Dataset records: Begin
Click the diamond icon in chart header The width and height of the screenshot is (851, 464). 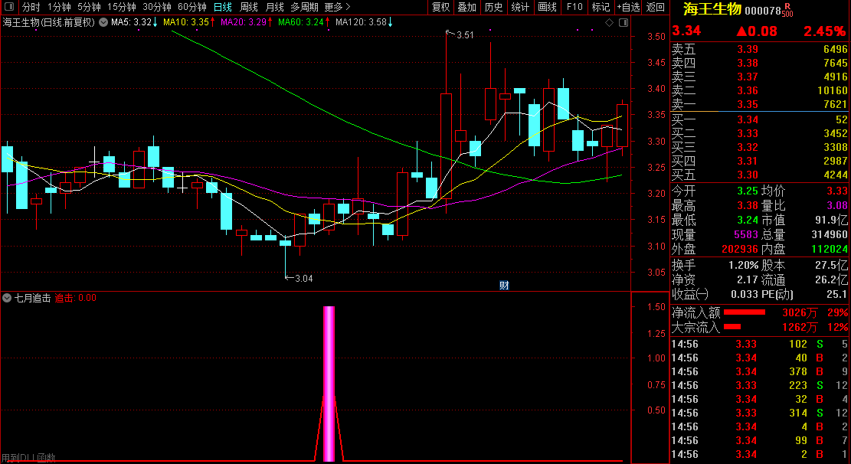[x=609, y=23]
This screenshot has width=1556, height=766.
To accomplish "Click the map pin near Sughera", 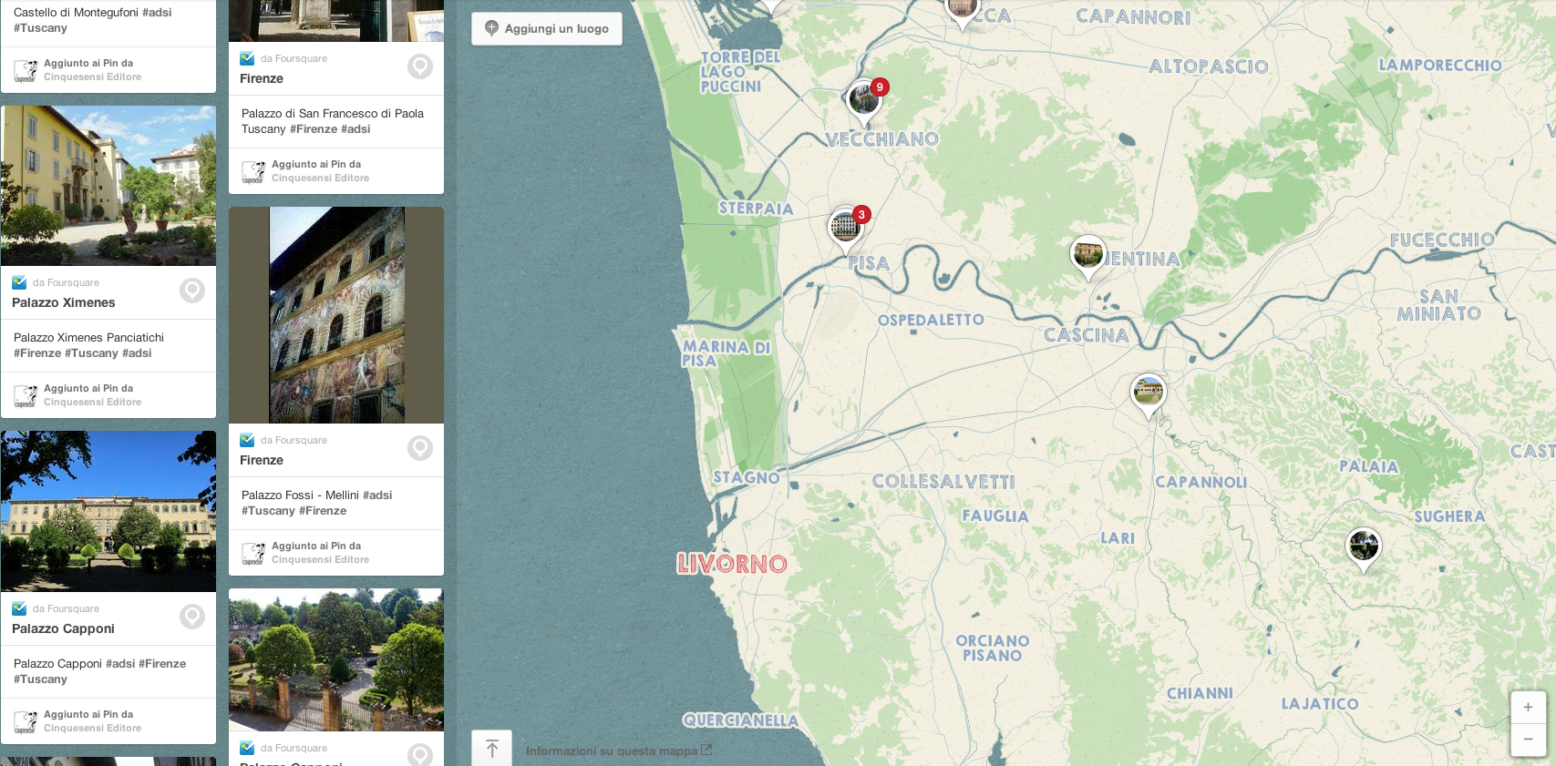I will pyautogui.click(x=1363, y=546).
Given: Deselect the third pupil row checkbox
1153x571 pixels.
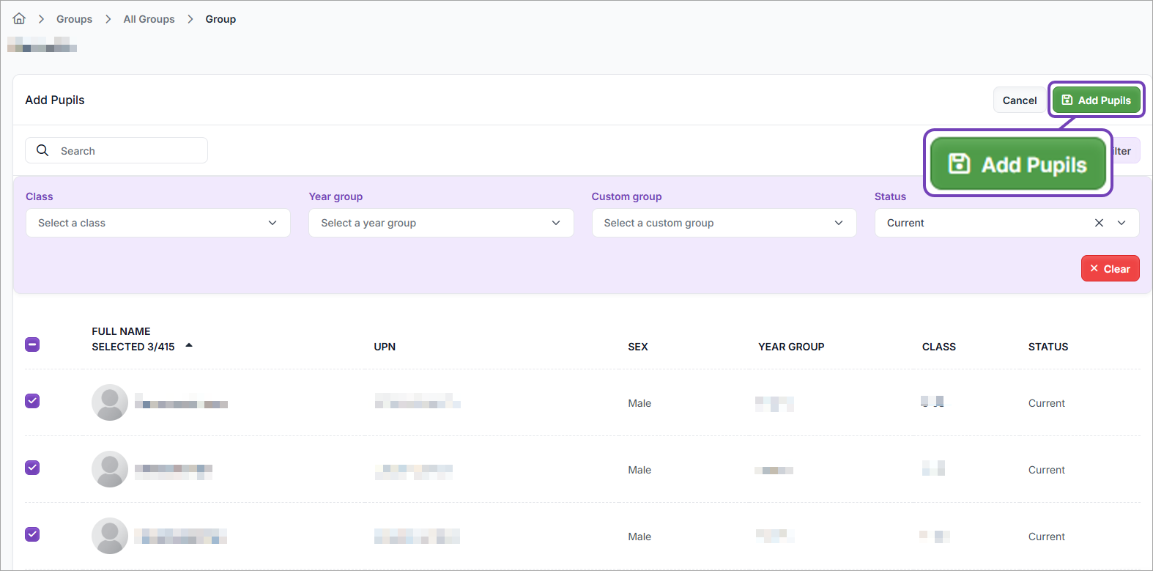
Dataset records: End
> Aim of the exercise
Beginning with the line that contains "Given: Deselect the third pupil row checkbox", repeat every remaining line of the data exactly, the last line included, and omit pictures.

> Exercise answer
Given: Deselect the third pupil row checkbox
1153x571 pixels.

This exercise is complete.